You mentioned ADVERSIS REBUS and (ablative plural of ADVERSA RES).
What do you mean by ADVERSA RES? Adversity in one thing only?
Do you then say:==> "Ex adversa res fortitudo"? to mean (Strength FROM adversity, Strength THROUGH adversity-[One singular thing])
first of all “Ex adversa res fortitudo" is absolutely wrong, because the preposition EX takes always the ablative case, i.e. ADVERSIS REBUS in this context, as I’ve often said in my previous answers.
Therefore the correct sentence reads “Ex adversis rebus fortitudo”, while “adversa res” is a nominative case that cannot be used after the preposition EX which needs the ABLATIVE case.

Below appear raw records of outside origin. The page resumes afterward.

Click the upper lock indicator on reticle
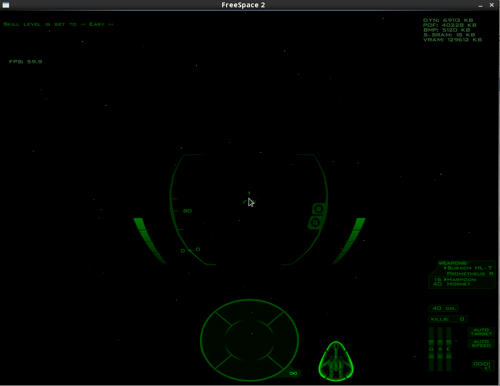point(318,209)
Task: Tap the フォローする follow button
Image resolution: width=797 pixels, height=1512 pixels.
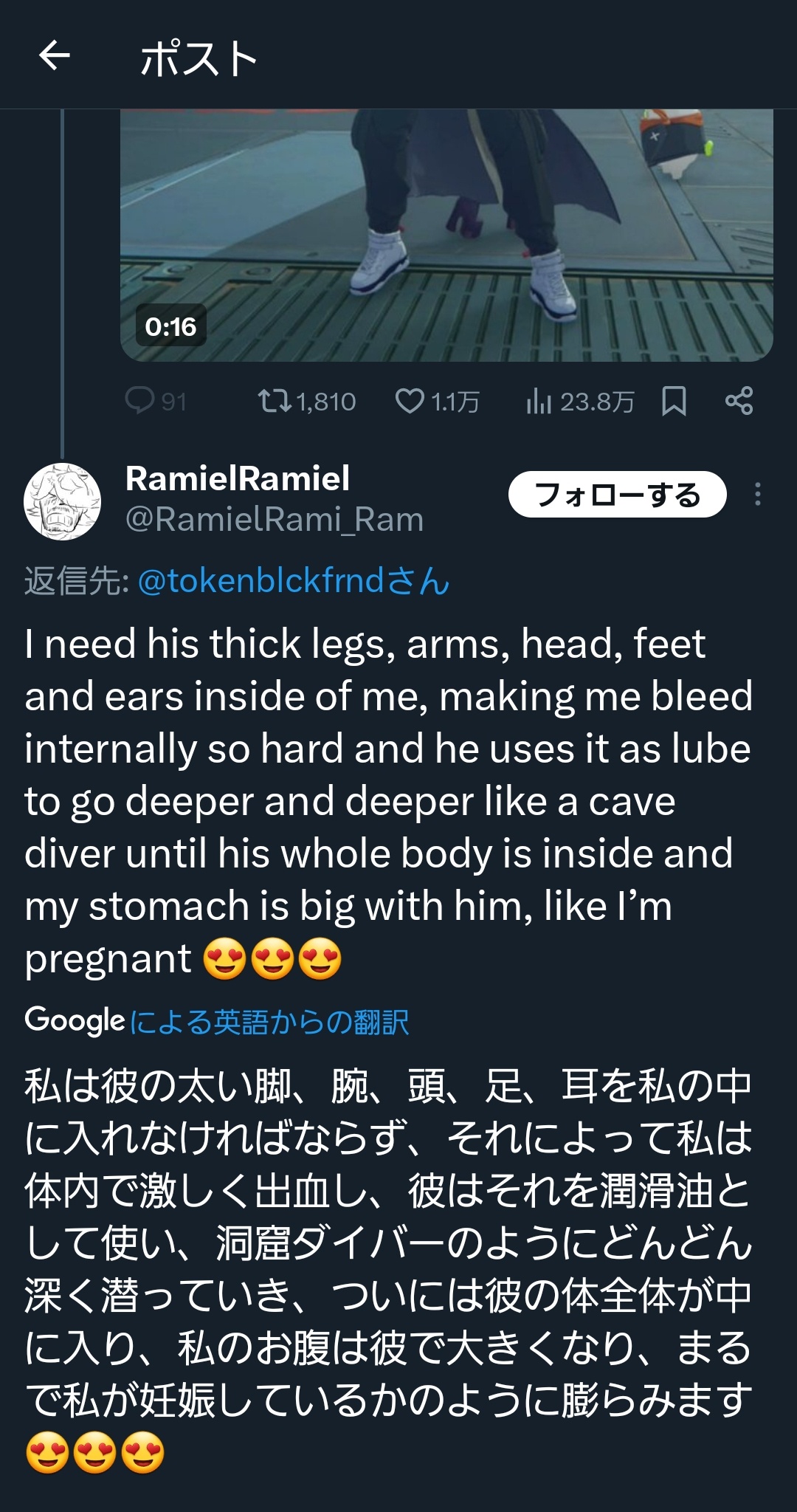Action: [x=618, y=494]
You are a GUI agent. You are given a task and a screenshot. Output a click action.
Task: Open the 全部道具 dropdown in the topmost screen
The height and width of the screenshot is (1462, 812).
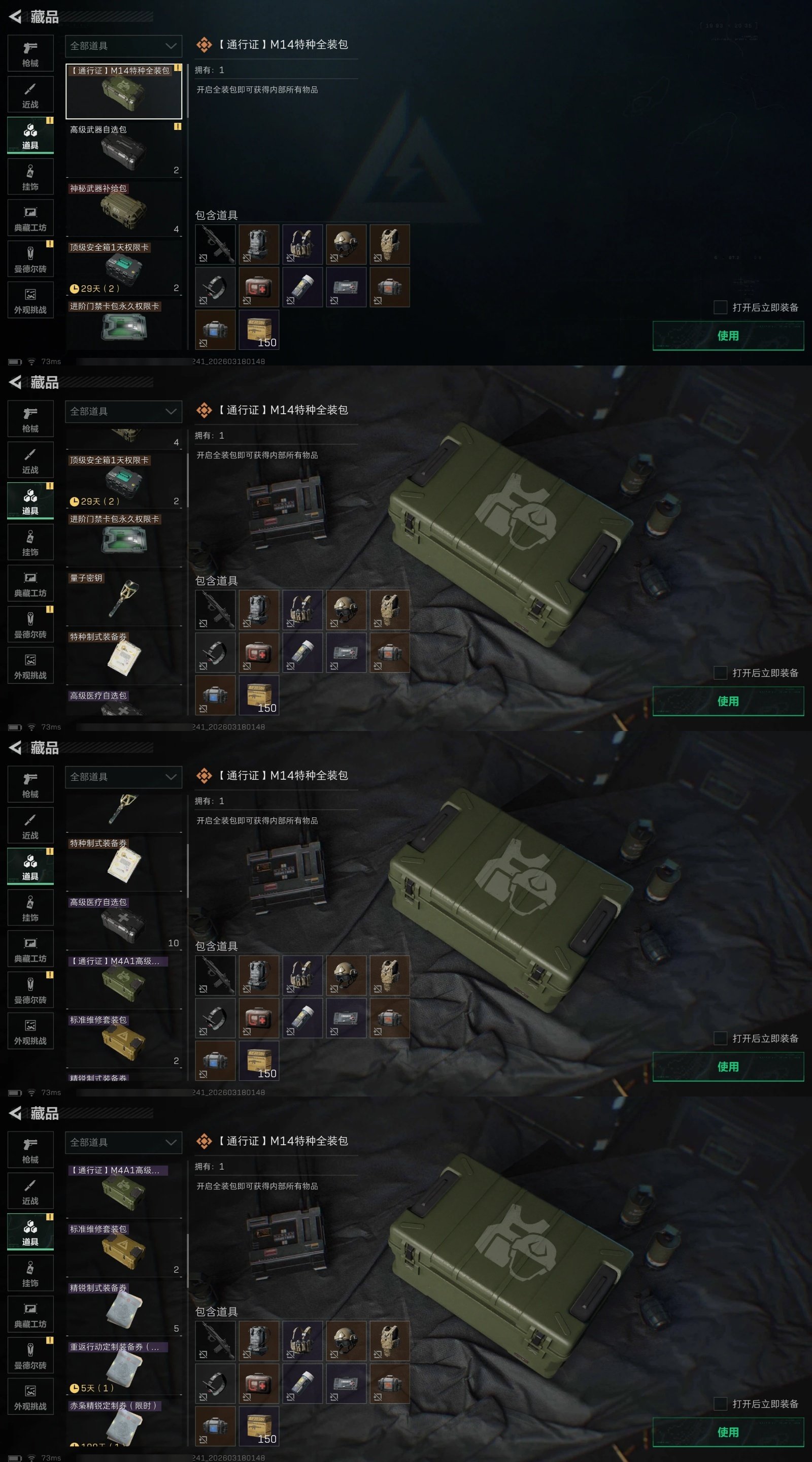(124, 46)
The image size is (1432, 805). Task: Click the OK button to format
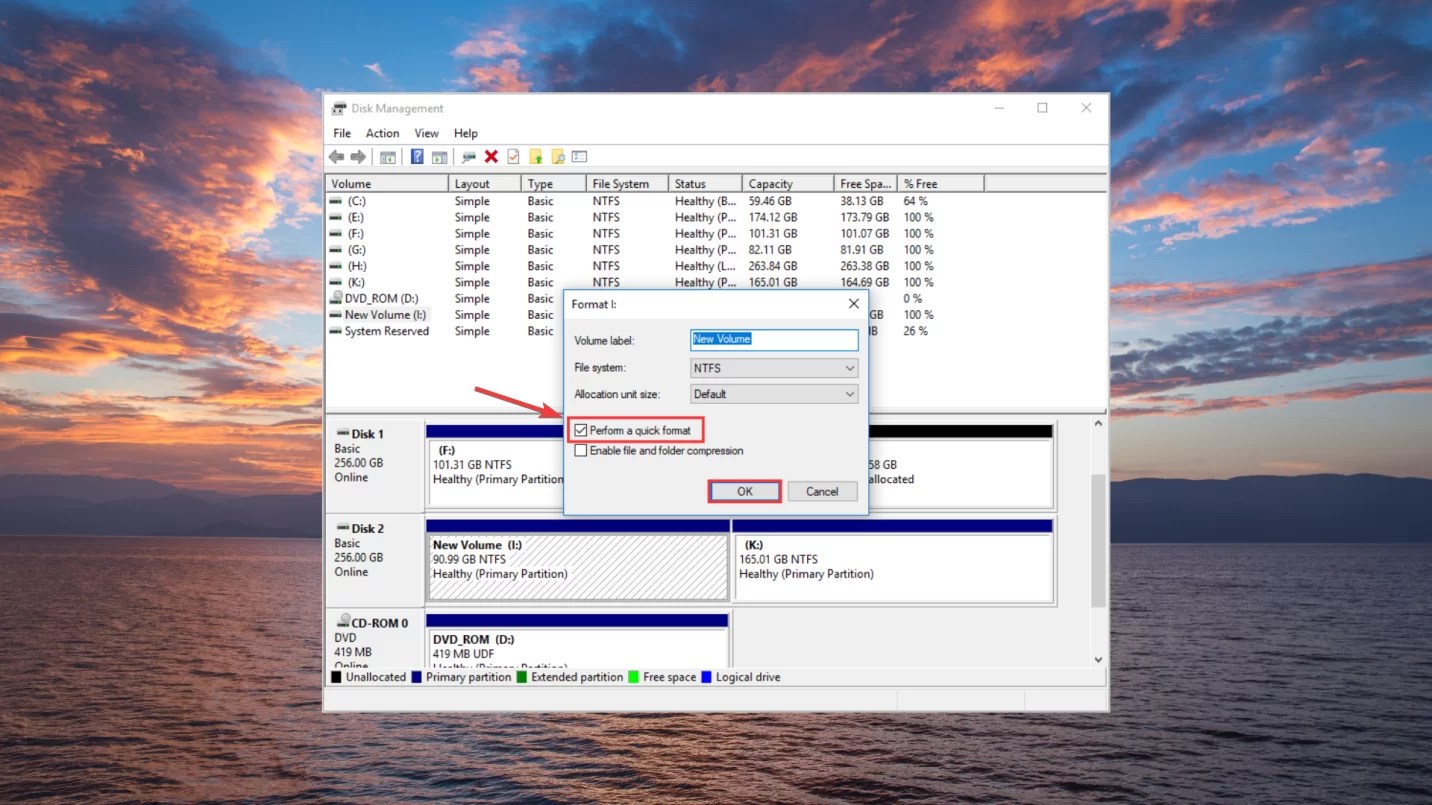pyautogui.click(x=744, y=491)
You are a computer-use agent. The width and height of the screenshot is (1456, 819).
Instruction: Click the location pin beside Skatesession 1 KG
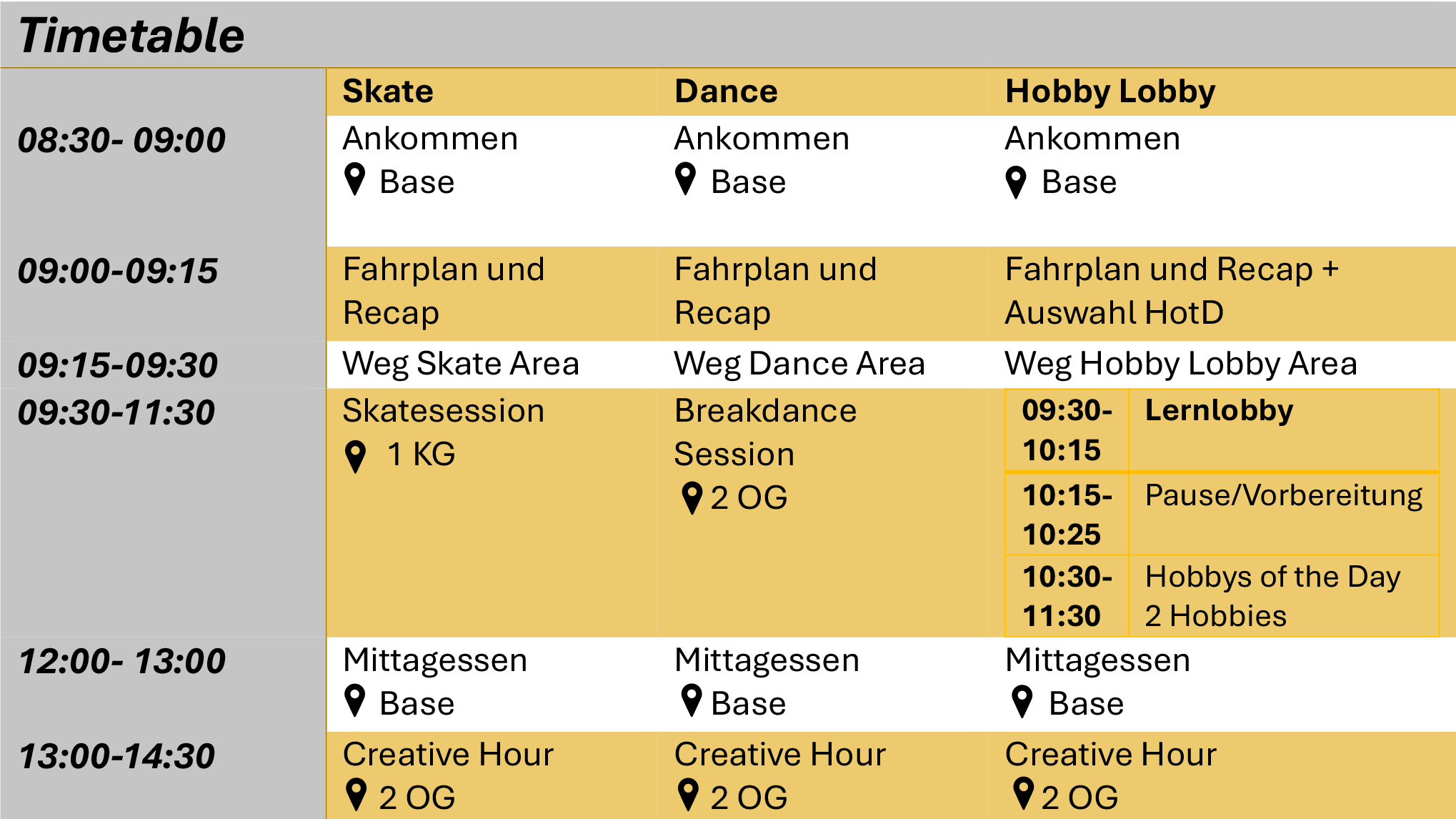(x=355, y=457)
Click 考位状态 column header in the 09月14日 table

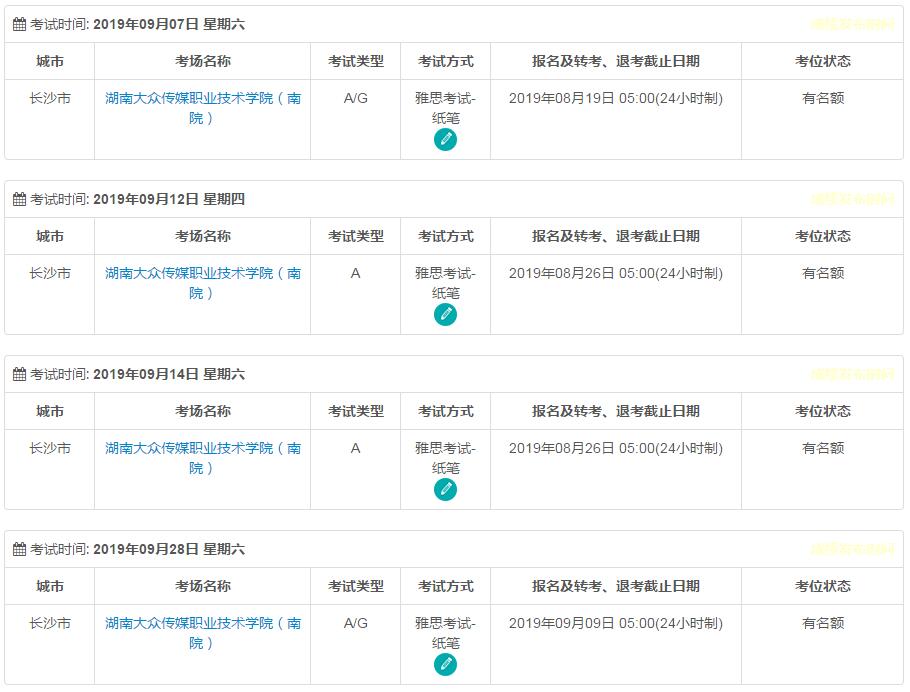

So, when I wrote that ADVERSIS REBUS is the ablative plural of ADVERSA RES (literally, “adverse/ unfavourable thing”), I wanted to explain that ADVERSIS is the ablative plural of the feminine singular adjective ADVERSA (=adverse/unfavourable ) agreeing with REBUS which is the ablative plural of the feminine noun RES (= thing) belonging to the 5th declension.
In short, it seems that you did not yet understand that Latin is an INFLECTED language with five declensions, six cases (nominative, genitive, dative, accusative, vocative, ablative), four conjugations, rigid rules of agreement in Gender, Number, Case, or Person, and many grammar/syntax rules that MUST be compulsorily observed.
To sum up, I have to repeat that "Ex adversa res fortitudo” is absolutely wrong, while the correct form is “Ex adversis rebus fortitudo”.